* **Passage**

::::::

George Zimmerman's statement to police about what 17-year-old Trayvon Martin was up to on Feb. 26 in Sanford, Fla., "is completely contradicted" by the boy's cellphone records, an attorney for Martin's family just said during a news conference in Fort Lauderdale, Fla.

Attorney Benjamin Crump said the African-American teenager had been talking to friends all day and, as first reported earlier today by ABC News, was on the phone with a young girl when he was confronted by, in Crump's words, "neighborhood association loose cannon" Zimmerman.

The girl, Crump said, says Martin was just trying to get back to the house he and his father had been visiting when Zimmerman came into the picture. She heard Martin ask "why are you following me?" Crump said. Another voice, according to the girl, asked at least twice "what are you doing around here?"

Moments later, Martin was shot in the chest.

The 28-year-old Zimmerman, who had called police to report seeing a "suspicious" person and was advised not to follow that person, has told police he acted in self defense.

As we've been reporting, Martin's death has reignited a national conversation about race and racial profiling. And it has led to charges from Martin's family and their supporters that local police failed to adequately investigate. "Arrest killer. He killed this child in cold blood," Crump said a moment ago.

Zimmerman has not been charged with a crime. The federal Justice Department is now getting involved, and the local state attorney announced this morning that he's asked a grand jury to investigate.
0 Replies
Reply Tue 20 Mar, 2012 01:31 pm
BumbleBeeBoogie wrote:

George Zimmerman, 28, a neighborhood watch volunteer with a long history of calling in everything from open garage doors to “suspicious characters,” called police to say he had spotted someone who looked drugged, was walking too slowly in the rain, and appeared to be looking at people’s houses. Zimmerman sounded alarmed because the stranger had his hand in his waistband and held something in his other hand.

Zimmerman said he had stepped out of his truck to check the name of the street he was on. . . .

Incredible! He's doing neighborhood watch duty, and doesn't know what street he is on. Makes one wonder whose neighborhood he was watching. Anyway, I don't recall a time in my life when I got out of a car in the rain to read a street sign.
Joe Nation
Reply Tue 20 Mar, 2012 01:48 pm
Next we will find him claiming that he is extremely near-sighted but had forgotten his glasses, yet could see well enough, in a rain storm, to recognize that the young man he was stalking was a danger to the community.

Zimmerman must go to jail.

Joe(he must)Nation
Reply Wed 21 Mar, 2012 09:47 am
@Joe Nation,
Mar. 21, 2012
Trayvon Martin's shooter should likely be charged, avoid immunity, law's authors say
Marc Caputo | McClatchy Newspapers

MIAMI — The authors of Florida's controversial Stand Your Ground law say the killer of 17-year-old Trayvon Martin probably should be arrested and doesn't deserve immunity under the statute.

The comments from the Republican lawmakers came the same day state Sen. Oscar Braynon, a Democrat, urged the Florida Conference of Black State Legislators to call for the law to be repealed, amended or subject to legislative hearings. Trayvon's mother lives in Braynon's district.

But the lawmakers who crafted the legislation in 2005 - former Sen. Durell Peaden and current state Rep. Dennis Baxley - said the law doesn't need to be changed. They believe it has been misapplied in the shooting death of Trayvon by a Sanford crime-watch captain, George Zimmerman.

Zimmerman has not been charged because, police said, it appears he acted in self-defense. The Seminole County state attorney's office decided Tuesday to take the case before a grand jury.

::::::

[Pointing records for text and elements]

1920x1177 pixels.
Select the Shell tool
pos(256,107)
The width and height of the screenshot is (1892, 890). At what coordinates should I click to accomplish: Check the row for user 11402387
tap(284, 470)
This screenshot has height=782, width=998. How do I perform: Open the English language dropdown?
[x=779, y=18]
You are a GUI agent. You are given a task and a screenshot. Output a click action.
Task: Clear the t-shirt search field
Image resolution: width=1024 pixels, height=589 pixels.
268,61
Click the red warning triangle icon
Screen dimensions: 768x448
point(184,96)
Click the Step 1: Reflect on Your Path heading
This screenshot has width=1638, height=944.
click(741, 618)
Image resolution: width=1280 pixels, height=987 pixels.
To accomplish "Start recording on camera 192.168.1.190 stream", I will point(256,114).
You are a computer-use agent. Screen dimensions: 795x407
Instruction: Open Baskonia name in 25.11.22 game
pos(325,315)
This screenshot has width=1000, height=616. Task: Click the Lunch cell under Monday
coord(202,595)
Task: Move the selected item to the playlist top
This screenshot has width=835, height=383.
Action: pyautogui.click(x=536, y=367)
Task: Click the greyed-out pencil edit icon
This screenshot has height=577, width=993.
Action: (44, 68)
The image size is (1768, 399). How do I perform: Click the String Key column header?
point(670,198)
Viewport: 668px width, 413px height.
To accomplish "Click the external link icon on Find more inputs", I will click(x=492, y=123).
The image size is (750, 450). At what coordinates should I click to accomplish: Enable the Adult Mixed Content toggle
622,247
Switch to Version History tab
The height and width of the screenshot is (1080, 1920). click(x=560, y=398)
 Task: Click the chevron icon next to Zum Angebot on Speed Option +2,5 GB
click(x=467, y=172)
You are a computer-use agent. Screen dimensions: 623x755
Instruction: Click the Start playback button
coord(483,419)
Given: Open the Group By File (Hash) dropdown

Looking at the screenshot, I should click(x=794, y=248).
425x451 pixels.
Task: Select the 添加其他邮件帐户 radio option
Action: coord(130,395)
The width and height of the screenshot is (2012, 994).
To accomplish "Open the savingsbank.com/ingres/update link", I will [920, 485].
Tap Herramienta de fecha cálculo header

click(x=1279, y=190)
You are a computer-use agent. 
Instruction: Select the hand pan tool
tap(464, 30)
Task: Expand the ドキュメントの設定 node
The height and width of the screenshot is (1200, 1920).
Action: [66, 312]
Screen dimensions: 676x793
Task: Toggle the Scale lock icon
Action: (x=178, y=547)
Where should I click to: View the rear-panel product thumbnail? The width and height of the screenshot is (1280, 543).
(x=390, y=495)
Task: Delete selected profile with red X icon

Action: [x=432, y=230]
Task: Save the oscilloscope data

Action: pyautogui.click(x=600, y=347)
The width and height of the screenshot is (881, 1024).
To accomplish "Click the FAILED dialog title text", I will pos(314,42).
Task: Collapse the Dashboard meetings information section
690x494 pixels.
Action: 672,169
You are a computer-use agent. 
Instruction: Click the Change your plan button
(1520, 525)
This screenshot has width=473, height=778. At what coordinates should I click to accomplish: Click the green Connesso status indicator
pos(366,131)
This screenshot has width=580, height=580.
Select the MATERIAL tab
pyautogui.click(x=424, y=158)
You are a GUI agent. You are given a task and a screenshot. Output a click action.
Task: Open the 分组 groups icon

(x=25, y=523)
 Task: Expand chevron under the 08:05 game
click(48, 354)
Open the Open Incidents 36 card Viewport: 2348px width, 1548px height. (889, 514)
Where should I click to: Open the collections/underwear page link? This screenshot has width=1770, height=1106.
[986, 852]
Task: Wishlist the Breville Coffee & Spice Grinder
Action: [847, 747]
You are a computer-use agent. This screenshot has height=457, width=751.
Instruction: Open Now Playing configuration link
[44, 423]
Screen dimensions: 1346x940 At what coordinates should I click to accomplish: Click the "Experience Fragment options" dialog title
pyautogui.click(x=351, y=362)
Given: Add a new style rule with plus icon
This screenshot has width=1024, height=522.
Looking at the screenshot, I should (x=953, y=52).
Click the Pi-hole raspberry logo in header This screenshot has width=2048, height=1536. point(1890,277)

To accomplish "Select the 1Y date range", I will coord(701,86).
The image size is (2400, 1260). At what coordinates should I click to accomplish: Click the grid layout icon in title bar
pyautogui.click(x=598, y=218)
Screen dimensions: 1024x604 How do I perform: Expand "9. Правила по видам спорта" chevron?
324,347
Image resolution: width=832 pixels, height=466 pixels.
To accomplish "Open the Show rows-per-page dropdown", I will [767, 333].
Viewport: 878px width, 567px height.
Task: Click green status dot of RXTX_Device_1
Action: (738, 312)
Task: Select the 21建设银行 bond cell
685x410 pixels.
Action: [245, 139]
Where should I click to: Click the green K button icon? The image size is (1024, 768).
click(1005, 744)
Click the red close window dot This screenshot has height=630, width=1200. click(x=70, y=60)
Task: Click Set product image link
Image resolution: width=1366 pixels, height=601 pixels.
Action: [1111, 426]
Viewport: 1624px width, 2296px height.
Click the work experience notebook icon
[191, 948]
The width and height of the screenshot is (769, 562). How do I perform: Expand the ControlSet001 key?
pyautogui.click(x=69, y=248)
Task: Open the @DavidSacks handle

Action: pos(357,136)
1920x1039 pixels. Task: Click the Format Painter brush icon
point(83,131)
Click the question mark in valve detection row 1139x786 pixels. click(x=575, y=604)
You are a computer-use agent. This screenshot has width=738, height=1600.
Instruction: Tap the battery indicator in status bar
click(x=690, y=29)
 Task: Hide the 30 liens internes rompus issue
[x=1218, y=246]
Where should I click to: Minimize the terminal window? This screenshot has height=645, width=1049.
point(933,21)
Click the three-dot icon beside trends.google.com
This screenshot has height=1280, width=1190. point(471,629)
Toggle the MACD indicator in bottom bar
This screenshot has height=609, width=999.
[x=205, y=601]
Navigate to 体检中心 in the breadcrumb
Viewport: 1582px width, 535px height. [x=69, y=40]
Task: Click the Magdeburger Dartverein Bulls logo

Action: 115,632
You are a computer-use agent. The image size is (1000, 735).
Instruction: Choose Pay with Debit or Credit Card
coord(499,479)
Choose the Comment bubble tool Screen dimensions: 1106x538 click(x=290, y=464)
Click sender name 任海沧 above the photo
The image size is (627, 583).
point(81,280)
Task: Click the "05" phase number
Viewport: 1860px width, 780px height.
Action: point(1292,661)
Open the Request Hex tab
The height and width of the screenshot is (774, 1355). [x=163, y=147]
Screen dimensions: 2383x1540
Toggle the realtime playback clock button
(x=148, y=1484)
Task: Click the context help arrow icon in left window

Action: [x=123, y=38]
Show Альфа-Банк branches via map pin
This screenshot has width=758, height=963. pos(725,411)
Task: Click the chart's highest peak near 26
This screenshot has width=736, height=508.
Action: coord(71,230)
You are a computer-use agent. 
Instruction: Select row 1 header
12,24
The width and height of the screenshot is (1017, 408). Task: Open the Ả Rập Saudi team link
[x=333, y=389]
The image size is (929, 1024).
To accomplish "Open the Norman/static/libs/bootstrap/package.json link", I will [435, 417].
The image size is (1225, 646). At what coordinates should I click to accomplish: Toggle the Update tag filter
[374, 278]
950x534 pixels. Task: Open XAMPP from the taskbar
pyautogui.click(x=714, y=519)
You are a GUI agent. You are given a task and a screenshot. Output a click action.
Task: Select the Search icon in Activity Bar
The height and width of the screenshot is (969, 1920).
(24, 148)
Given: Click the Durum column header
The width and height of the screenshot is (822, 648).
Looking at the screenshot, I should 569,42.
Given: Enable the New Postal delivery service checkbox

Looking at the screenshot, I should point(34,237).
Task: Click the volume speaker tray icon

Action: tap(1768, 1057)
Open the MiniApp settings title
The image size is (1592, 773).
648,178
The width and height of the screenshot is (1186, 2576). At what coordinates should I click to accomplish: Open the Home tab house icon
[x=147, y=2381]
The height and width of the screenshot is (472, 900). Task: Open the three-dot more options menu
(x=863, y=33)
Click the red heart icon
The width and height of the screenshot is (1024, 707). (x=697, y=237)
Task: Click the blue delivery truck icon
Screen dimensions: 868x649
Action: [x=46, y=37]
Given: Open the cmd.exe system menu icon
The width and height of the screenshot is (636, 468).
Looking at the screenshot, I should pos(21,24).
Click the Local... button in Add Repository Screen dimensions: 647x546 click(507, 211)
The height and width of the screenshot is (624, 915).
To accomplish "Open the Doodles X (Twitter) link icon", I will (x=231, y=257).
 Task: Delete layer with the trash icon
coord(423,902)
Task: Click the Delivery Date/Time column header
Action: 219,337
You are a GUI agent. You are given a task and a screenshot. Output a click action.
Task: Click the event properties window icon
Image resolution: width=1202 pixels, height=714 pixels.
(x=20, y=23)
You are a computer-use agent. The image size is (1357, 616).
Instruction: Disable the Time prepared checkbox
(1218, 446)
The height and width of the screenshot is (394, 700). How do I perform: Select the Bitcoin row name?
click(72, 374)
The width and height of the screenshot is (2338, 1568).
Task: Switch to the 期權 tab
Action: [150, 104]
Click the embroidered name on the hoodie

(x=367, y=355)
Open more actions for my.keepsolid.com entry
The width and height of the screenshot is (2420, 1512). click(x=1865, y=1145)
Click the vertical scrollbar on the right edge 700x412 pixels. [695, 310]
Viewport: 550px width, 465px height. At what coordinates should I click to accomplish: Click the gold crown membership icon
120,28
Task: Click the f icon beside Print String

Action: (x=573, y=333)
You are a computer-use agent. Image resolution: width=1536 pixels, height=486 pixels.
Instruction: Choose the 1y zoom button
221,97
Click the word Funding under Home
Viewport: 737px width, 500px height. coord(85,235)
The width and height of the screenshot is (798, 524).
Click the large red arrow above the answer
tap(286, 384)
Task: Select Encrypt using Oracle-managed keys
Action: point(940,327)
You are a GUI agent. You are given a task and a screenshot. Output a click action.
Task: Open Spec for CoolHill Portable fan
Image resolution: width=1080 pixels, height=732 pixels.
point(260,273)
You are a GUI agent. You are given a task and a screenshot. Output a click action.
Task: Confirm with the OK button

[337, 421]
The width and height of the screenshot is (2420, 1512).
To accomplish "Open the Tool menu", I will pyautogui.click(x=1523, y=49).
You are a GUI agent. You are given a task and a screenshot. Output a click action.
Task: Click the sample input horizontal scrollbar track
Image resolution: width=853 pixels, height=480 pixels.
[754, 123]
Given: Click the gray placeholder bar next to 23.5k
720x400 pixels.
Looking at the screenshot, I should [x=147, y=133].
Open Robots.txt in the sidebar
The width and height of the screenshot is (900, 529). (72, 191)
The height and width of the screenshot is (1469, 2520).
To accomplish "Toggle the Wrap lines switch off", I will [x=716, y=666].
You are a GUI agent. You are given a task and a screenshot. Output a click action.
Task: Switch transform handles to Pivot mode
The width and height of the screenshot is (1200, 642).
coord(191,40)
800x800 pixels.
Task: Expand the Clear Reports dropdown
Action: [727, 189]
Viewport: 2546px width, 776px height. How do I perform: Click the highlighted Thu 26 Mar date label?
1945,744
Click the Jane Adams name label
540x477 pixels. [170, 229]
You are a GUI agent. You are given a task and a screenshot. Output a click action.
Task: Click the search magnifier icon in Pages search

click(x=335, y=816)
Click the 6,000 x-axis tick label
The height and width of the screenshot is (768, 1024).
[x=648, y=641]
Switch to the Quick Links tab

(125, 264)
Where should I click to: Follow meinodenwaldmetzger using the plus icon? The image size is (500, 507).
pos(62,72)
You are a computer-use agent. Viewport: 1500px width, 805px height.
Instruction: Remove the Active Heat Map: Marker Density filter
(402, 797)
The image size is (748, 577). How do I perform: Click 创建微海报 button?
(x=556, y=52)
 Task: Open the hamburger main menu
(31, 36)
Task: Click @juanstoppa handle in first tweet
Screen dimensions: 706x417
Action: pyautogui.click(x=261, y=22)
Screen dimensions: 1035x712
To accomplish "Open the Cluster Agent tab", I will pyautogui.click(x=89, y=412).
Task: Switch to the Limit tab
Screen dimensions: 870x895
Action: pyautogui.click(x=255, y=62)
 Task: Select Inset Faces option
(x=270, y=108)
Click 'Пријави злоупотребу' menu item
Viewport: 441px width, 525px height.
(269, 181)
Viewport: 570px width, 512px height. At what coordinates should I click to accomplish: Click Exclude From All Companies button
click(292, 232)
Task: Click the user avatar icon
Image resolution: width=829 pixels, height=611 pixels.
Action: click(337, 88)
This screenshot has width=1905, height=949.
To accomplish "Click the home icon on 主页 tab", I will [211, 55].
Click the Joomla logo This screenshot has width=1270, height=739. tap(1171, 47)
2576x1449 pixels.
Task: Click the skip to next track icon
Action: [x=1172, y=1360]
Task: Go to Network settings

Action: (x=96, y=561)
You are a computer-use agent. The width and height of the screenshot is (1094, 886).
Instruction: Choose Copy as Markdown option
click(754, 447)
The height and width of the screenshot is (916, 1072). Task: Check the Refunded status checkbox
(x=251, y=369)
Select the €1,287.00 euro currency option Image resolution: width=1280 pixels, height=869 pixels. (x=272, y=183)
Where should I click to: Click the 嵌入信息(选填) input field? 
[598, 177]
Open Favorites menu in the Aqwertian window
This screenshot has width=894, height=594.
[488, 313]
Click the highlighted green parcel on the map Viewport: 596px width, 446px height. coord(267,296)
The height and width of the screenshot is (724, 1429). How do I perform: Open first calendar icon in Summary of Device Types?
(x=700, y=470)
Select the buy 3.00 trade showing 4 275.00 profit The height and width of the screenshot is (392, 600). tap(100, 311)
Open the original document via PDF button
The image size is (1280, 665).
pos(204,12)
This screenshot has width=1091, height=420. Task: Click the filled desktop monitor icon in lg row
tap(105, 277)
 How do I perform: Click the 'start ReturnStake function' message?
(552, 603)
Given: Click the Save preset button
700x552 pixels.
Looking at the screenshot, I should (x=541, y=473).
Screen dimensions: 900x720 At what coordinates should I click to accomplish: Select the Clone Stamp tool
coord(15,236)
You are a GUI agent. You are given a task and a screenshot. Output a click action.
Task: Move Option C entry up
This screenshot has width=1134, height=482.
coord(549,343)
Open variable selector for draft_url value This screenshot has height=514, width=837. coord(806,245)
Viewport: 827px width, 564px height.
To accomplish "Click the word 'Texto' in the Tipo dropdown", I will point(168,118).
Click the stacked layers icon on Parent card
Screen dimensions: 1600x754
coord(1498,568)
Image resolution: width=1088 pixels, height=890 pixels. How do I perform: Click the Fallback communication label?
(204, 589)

::::::

* **Challenges**
a: According to the Trayvon Martin passage, in what year did Durell Peaden and Dennis Baxley craft the Stand Your Ground legislation?
b: Continue the Trayvon Martin passage from its final sentence.

* **Answers per task**
a: 2005

b:
"They got the goods on him. They need to prosecute whoever shot the kid," said Peaden, a Republican who sponsored the deadly force law in 2005. "He has no protection under my law."

Peaden and Baxley, a Republican, say their law is a self-defense act. It says law-abiding people have no duty to retreat from an attacker and can meet "force with force." Nowhere does it say that a person has a right to confront another.

The 911 tapes strongly suggest Zimmerman overstepped his bounds, they say, when the Sanford neighborhood crime-watch captain said he was following Trayvon and appeared to ignore a police request to stay away.

"The guy lost his defense right then," said Peaden. "When he said 'I'm following him,' he lost his defense."

Peaden and Baxley said they didn't know all the facts of the case, so their interpretations of what happened could change if new information arises during the investigation.

The shooting has gripped the national news media's attention and put the state's Stand Your Ground law in its crosshairs. The shooter was white. The victim was black.

The law clearly says a law-abiding citizen can use deadly force if "if he or she reasonably believes it is necessary to do so to prevent death or great bodily harm to himself or herself or another or to prevent the commission of a forcible felony."

If a person uses deadly force and invokes the law, a police agency "may not arrest the person for using force unless it determines that there is probable cause that the force that was used was unlawful," the statute said.

Sen. Braynon said the law is too vague. It doesn't specify that people shouldn't pursue others.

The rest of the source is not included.